• Short problem: In the material below, reproduce unchanged the stretch from the line containing "Viewport: 1029px width, 642px height." through the line containing "This screenshot has height=323, width=474.", including both of those lines.

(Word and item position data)

* * * * *

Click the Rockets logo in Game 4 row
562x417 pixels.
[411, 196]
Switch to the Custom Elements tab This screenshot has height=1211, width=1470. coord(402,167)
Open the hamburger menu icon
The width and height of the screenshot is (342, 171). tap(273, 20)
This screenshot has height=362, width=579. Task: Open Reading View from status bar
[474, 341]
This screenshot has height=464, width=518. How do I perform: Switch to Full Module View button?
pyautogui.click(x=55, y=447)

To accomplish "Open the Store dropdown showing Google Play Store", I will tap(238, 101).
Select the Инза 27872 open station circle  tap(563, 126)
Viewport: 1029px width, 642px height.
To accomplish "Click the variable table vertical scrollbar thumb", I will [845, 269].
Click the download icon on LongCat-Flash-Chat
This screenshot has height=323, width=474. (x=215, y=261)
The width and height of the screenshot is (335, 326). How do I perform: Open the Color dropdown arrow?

* * * * *

• Completed exercise:
Viewport: 1029px width, 642px height.
To accomplish "Click the variable table vertical scrollbar thumb", I will [845, 269].
Click the download icon on LongCat-Flash-Chat
This screenshot has height=323, width=474. (x=215, y=261)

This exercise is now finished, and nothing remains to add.